## WHAT IS NEEDED
Exactly reproduce the lines from the one holding "This screenshot has width=1568, height=519." through the final line of the listing below, with both ends included and nothing else.

---------------

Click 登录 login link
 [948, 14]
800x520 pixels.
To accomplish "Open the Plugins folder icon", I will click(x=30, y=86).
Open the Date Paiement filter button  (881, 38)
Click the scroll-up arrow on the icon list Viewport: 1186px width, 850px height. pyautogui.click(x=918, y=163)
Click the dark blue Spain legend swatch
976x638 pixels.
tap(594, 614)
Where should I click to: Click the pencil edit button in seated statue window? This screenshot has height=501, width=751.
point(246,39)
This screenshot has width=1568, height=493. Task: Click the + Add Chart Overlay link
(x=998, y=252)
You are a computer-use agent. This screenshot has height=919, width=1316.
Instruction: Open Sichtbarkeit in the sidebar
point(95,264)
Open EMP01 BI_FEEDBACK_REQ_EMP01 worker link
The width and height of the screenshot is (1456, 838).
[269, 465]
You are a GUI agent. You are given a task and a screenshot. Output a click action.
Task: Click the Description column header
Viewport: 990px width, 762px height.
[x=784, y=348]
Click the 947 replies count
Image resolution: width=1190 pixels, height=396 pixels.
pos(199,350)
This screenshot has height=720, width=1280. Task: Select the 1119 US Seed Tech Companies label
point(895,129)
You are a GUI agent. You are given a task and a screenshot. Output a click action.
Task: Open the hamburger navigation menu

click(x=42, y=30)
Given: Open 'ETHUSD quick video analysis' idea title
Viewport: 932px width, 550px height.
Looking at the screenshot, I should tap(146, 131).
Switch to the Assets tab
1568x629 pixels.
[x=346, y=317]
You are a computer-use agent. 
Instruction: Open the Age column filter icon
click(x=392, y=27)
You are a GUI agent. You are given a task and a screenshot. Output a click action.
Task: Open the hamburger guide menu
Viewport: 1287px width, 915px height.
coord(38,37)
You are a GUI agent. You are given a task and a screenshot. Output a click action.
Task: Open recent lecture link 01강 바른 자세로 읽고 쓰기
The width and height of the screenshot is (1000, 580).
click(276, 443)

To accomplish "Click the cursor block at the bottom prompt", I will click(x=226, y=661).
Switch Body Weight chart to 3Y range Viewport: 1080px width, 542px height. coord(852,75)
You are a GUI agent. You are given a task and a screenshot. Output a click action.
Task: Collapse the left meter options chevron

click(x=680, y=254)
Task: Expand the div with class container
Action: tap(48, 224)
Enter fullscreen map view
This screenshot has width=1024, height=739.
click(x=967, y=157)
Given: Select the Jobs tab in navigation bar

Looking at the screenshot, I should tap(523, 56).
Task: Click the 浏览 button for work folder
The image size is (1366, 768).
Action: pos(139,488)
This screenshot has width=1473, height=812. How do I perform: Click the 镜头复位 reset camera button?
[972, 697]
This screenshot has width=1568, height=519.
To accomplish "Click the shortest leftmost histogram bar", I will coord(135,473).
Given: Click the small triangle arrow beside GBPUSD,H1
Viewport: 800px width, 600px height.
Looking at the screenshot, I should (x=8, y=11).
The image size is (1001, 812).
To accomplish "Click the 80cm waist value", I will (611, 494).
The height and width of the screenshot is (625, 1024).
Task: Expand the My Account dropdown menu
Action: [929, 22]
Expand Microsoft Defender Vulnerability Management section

---------------

## EXPECTED OUTPUT
This screenshot has width=1568, height=519.
To accomplish "Click the shortest leftmost histogram bar", I will coord(135,473).
Given: Click the small triangle arrow beside GBPUSD,H1
Viewport: 800px width, 600px height.
Looking at the screenshot, I should (x=8, y=11).
The image size is (1001, 812).
To accomplish "Click the 80cm waist value", I will (611, 494).
The height and width of the screenshot is (625, 1024).
Task: Expand the My Account dropdown menu
Action: [929, 22]
Expand Microsoft Defender Vulnerability Management section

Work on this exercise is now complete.